CryptoLocker usually displays a countdown clock with a message saying that if a fee isn’t paid within the stipulated time, data will be destroyed. To date, it’s estimated to have infected about 250,000 people mainly in the UK and the US.
CryptoLocker first started spreading via spam emails that purported to be a customer support message from a delivery services such as DHS, FedEx or UPS. Later it was distributed via emails that claimed there was a problem clearing a cheque. In both cases, victims have clicked an attachment, at which point CryptoLocker was then installed on the computer.
Email virus protection
Clearly, it pays to keep one narrowed eye on emails claiming to be from a company you may have heard of but haven’t used, or if you have used, has an attachment. Email is CryptoLocker’s main method of infection so watch out for those unsolicited emails bearing unwanted attachments.

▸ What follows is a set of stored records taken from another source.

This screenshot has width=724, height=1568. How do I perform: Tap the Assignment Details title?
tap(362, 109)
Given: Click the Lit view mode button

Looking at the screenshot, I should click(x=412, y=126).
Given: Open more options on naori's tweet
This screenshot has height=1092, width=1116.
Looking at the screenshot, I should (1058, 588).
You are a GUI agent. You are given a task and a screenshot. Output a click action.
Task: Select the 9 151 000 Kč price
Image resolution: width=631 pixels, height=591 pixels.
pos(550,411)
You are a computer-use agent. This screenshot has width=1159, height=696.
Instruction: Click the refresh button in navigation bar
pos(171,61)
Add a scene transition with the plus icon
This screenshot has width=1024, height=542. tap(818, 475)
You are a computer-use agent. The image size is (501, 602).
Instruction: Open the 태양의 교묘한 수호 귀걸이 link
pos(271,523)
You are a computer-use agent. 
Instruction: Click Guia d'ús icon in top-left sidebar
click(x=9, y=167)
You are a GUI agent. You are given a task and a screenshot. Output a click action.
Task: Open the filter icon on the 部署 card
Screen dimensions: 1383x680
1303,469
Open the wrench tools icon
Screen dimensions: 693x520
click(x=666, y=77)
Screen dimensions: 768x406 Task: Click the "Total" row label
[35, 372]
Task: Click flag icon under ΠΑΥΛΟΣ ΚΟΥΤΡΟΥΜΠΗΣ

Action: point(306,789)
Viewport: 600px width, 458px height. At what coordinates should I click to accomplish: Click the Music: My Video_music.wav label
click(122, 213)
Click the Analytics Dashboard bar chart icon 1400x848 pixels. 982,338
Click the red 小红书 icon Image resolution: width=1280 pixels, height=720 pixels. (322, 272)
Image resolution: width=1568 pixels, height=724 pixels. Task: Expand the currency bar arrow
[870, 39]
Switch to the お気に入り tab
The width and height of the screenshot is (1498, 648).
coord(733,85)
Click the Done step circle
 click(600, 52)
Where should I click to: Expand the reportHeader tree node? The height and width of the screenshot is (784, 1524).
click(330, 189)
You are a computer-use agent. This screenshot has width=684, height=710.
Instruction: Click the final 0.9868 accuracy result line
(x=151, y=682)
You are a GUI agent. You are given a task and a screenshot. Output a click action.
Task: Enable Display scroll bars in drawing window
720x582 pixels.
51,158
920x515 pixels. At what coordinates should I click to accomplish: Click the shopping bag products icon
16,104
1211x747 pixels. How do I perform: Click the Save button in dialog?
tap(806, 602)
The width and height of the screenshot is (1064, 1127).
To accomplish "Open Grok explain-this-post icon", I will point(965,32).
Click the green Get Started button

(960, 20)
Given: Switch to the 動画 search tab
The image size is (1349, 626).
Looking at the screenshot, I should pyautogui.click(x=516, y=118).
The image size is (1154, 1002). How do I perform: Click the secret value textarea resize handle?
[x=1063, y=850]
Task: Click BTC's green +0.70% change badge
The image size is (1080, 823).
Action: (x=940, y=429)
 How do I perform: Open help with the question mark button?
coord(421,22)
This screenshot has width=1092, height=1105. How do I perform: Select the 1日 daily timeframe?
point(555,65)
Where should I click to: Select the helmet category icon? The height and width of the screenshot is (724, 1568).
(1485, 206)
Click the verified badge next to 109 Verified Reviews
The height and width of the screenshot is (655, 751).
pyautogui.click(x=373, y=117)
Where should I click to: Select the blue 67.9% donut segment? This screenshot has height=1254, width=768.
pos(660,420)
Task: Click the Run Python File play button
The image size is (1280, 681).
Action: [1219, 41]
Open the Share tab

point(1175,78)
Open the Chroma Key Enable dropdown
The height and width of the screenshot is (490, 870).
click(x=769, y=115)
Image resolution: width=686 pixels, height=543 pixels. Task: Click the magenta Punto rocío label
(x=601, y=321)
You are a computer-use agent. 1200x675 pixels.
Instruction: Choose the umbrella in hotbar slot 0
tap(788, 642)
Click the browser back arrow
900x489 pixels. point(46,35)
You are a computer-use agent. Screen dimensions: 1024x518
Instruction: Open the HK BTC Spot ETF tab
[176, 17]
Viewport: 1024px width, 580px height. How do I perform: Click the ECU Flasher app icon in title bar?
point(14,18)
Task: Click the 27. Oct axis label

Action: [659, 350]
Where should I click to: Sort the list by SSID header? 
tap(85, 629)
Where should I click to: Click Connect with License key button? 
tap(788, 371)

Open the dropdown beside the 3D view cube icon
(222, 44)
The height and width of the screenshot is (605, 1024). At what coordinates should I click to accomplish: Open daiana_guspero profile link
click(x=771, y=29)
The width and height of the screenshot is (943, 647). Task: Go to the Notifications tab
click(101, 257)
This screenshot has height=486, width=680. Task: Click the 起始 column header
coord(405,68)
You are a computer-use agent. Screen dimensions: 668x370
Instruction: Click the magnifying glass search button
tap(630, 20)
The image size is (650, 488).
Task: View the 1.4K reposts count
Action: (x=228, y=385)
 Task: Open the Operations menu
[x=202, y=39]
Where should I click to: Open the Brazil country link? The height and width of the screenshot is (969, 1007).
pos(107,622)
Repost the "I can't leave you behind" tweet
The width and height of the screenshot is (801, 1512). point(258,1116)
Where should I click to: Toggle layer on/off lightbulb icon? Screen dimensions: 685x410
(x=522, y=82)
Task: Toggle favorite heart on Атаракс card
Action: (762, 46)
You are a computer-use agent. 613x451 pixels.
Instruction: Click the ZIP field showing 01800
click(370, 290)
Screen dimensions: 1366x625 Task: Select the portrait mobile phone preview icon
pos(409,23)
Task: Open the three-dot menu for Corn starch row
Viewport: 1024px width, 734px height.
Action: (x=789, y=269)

That said, the best steps to guard against CryptoLocker are the same as those employed against any malware attack of hardware failure. Number one, make sure you have good antivirus software in place that detects CryptoLocker before encryption takes place and number two regularly back up your data.
Back it up
The backups should be in a form that’s disconnected from your computer, because CryptoLocker will seek out connected USB drives and network shares and attempt to encrypt those files too.
If you’re wondering, CryptoLocker differs from most ransomware we’ve seen to date. Traditional ransomware, which has been around in various forms for over 20 years, uses customised cryptographic implementations. CryptoLocker, however, use certified cryptography offered by Microsoft’s CryptoAPI and follows best practice guidelines.
In short, this means the hackers have created a robust programme that is difficult to circumvent once it is installed on a machine. And this is why it’s particularly nasty.